Dale Ralph Davis, The Word became Fresh.

Sunday, 5 June 2011

Increased productivity

I suspect many of the opinions expressed by Tapu Misa in this article are incorrect. I do not wish to discuss them save address this comment on wages:
For the first time in American history, rapid increases in productivity have not been accompanied by corresponding gains in wages; at the same time, the minimum wage has lagged behind increases in the cost of living.
It does not seem to me that increases in productivity should necessarily lead to increases in wages. It does seem that it should lead to an increase in standard of living.

Productivity gains should be sought. If a product at least equivalent in quality can be produced with lower cost in labour hours and source materials this is a good thing. As such the seller could make more profit per item. However in a competitive market the seller has an incentive to price the widget below that of his competitor to increase his market share. As such it may be that the profit per widget is unchanged though the cost of the widget to the consumer is less.

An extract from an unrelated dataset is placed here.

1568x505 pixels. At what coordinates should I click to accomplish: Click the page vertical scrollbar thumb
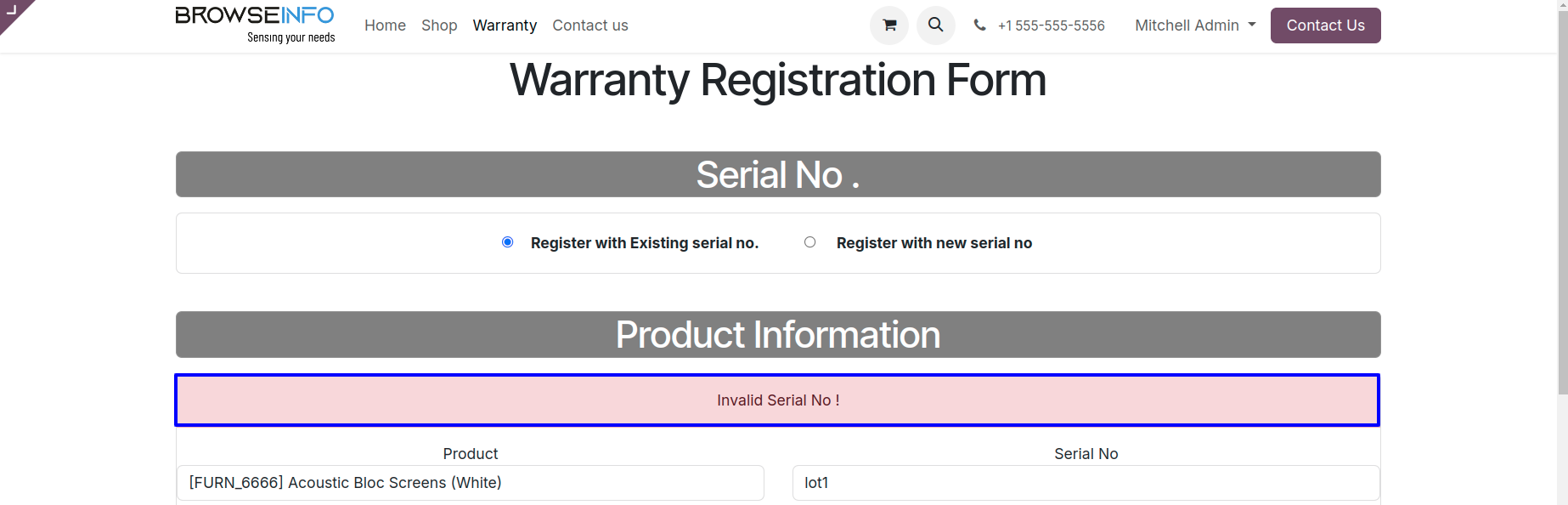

Other manufacturers can introduce productivity gains and lower the cost of their widget, or improve the widget and sell a higher quality unit for the previous price.*

What I am suggesting is that increases in productivity should not automatically lead to an increase in profit which the socialists advocate be shared with the workers. Rather, in a competitive environment productivity gains should lead to decreased price.

But note that even though this does not increase wages, the standard of living can increase as these cheaper items cost proportionally less of one's income.


*I am aware that some productivity gains coexist with a lower quality item, though a significant drop in price may allow a much larger proportion of society to own items previously the domain of the rich. I am not advocating low quality, but some people may prefer a low quality item over the alternative—no item. And price drops are often proportionally greater than quality loss.